Michałowo: Prymackaja Biasieda. Na imprezie bawiły się tłumy. Tak wygląda folklor pogranicza
Było głośno, kolorowo i autentycznie. Wspólnie celebrowano dziedzictwo mniejszości białoruskiej - muzyką, tańcem, śpiewem i prawdziwą ludową atmosferą. By piękno folkloru pokazać w nowoczesnym wydaniu.

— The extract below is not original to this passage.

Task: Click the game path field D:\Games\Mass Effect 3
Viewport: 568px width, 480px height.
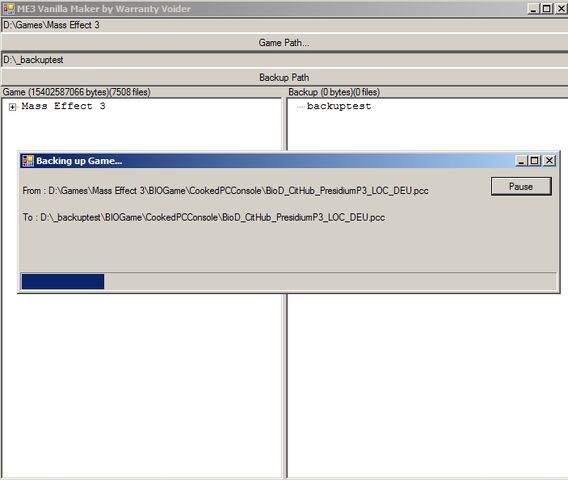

Wśród zaproszonych gości na widowni i na scenie pojawił się także Paweł Łatuszka, białoruski opozycjonista, zastępca przewodniczącej Zjednoczonego Gabinetu Przejściowego Białorusi. Mówił, że Prymackaja Biasieda jest w jego sercu. Życzył organizatorom i publiczności samych dobrych festiwali.
W czasie koncertu wojewoda podlaski Jacek Brzozowski wręczył burmistrzowi Michałowa Markowi Nazarce Srebrny Krzyż Zasługi przyznany przez prezydenta RP. Z kolei życzenia na ręce burmistrza złożył gminie Krzysztof Iwaniuk, wójt gminy Terespol.
Łączy nas Polska Wschodnia. A ona jest szczególna. Czy to Podlasie, czy Lubelszczyzna. Jeszcze po drodze musimy trochę Mazowsza przejechać - mówił gość wręczając włodarzowi Michałowa symboliczną herbową maskotkę gminy Terespol - liska.
Następnie po podziękowaniach Marka Nazarki publiczność zgromadzona w amfiteatrze odśpiewał hymn Biasiedy. Tradycyjnie w roli jej wodzireja wcielił się zespół Prymaki. Lider grupy Jerzy Ostapczuk przypmniał, że Prymaki bawią już publiczność od 29 lat. I w tym momencie zespół zapodał legendarny utwór "Smereko", a na widowni rozpoczęło się taneczne szaleństwo.
Sobotnią imprezę organizowała gmina Michałowo i Gminny Ośrodek Kultury w Michałowie. Publiczność bawiła się do późnych godzin nocnych.